Entendermos o propósito de nossas vidas como Cristo, nos levará em direção a eternidade, segundo a vontade de Deus e não a uma religiosidade que revela a natureza humana, como podemos ler o que Ele afirmou em João, no capítulo seis, do versículo trinta e oito ao quarenta.
“Porque eu desci do céu, não para fazer a minha própria vontade, mas a vontade daquele que me enviou. E a vontade de quem me enviou é esta: que eu não perca nenhum de todos os que ele me deu; pelo contrário, eu o ressuscitarei no último dia.

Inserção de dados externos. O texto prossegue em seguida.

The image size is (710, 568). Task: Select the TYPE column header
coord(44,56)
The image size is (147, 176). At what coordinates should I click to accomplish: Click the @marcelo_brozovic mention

De fato, a vontade de meu Pai é que todo aquele que vir o Filho e nele crer tenha a vida eterna; e eu o ressuscitarei no último dia.”
(João 6.38–40 NAA)
O propósito de nossas vidas não é diferente do que o Senhor nos revela nesta passagem. Somos chamados por Ele para fazermos a Sua vontade. A nossa salvação, a reconciliação, sermos feitos filhos de Deus é para que, tendo da natureza do Criador, da Sua vida eterna, aprendamos pelo processo de santificação, a nos despirmos da natureza humana, nos revestindo de Cristo, agindo como Ele, como uma oferta em favor da vontade do Pai, para que o mundo possa vê-Lo através das nossas vidas e assim, caminhar em direção à luz para ter o entendimento iluminado e assim, se libertar das trevas, por meio da obra de Cristo e se submeter a Ele como Senhor e Salvador.
A nossa vontade, deve ser a do Pai; a nossa oferta, deve se a mesma de Cristo; a nossa vida, para que o mundo possa conhecê-Lo. Devemos andar na Sua vontade e revelar a Sua glória, enchendo a terra com o conhecimento de nosso Deus. Revelamos o Pai, quando seguimos o modelo de Cristo, negando a nós mesmos e tomando a nossa cruz.